26 juin 2017

La situation de la femme en Algérie

Très chère amie,

Tu m’as récemment demandé d’écrire sur la situation de la femme en Algérie. D’abord, je suis honoré que tu valorises mon opinion sur un sujet aussi délicat et complexe. Écrire sérieusement et maintenir ce sérieux pour une aussi longue distance a toujours été un obstacle dans ma piètre vie. Cependant, je te demanderai d’ignorer mes moments évasifs et parfois incongrus pour éviter de sombrer et peindre un tableau dramatique. Je voudrais aussi ajouter que je serai incapable d’appliquer cette opinion purement subjective sur le reste du territoire algérien, car je sors rarement de la Kabylie non par manque de curiosité, mais simplement par une incurable fainéantise. Donc, je parlerai de la situation de la femme en Kabylie plutôt qu’ailleurs pour ne pas porter atteinte aux autres femmes ; dont j’ignore absolument tout jusqu’au moindre détail. J’essayerai d’être aussi impartial que possible pour honorer cette tâche que tu m’as confiée.

Tu m’as demandé ce que les hommes pensent de la femme en Algérie, mais je pense qu’il est important de reformuler la question et de demander : qu’est-ce que la femme Algérienne ou Kabyle pense d’elle-même ? Car les hommes, ici ou ailleurs pensent tous la même chose de la femme. La seule différence entre eux, c’est qu’ailleurs, en Europe ou en Amérique du Nord, les hommes ont une pensée rassasiée, alors qu’ici, ils ont une pensée affamée de la femme. Sans paraphraser, je dirais simplement que, si tu mettais un plat devant un homme rassasié ; il regardera d’abord la forme et la couleur de l’assiette, la disposition des aliments dans celle-ci et même sa manière de manger prêterait à croire qu’il savoure chaque bouchée de son repas. Ce n’est pas forcément vrai, car il se peut que cette personne soit dans un lieu raffiné, où le moindre bruit de couteau ou de fourchette alerterait la table voisine qui remettrait en cause sa manière de s’attabler ou « his table manners ». Dans l’autre main, tu mets un plat devant un homme affamé et il mangera sans même remarquer que les aliments sont dans une assiette ou qu’il y a des ustensiles à gauche et à droite de celle-ci qu’il soit dans un lieu raffiné ou pas. Nous sommes affamés et de cela, il n’y a aucun doute. Dans les pays développés, on offre une certaine protection à la femme et elle évolue en toute liberté, ce qui lui permet de s’épanouir et de jouir de tous ses droits. En Algérie, il y a encore les contraintes religieuses et cette loi scélérate qui garde la femme mineure à vie et qui la maintient sous le joug de son père, son frère et conséquemment de son homme. En Europe, on éduque la femme à être indépendante et en Algérie à servir l’homme. Mais comme j’approche le demi-siècle avec toujours ce regard d’enfant, mon opinion peut montrer des lacunes et exhiber des signes d’immaturité.

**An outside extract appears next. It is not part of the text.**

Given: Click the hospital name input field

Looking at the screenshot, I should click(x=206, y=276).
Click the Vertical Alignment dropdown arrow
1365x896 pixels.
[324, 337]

En Kabylie, il y a un soupir de liberté dont jouissent certaines femmes. La tenue vestimentaire par exemple. Je voudrais dire ici que je suis pour que les femmes mettent ce qu’elles veulent, quand elles veulent et où elles veulent, mais mettre un jean serré qui souligne les fesses d’une femme et qui provoque des rafales de regards démontrent un besoin pour la femme de s’exposer et d’envoyer des signaux d’une nature provocante et d’affranchir son consentement pour un harcèlement constant. En Europe, cela passerait inaperçu, mais ici, c’est l’équivalent de trainer un bifteck saignant au milieu d’une horde de chiens affamés.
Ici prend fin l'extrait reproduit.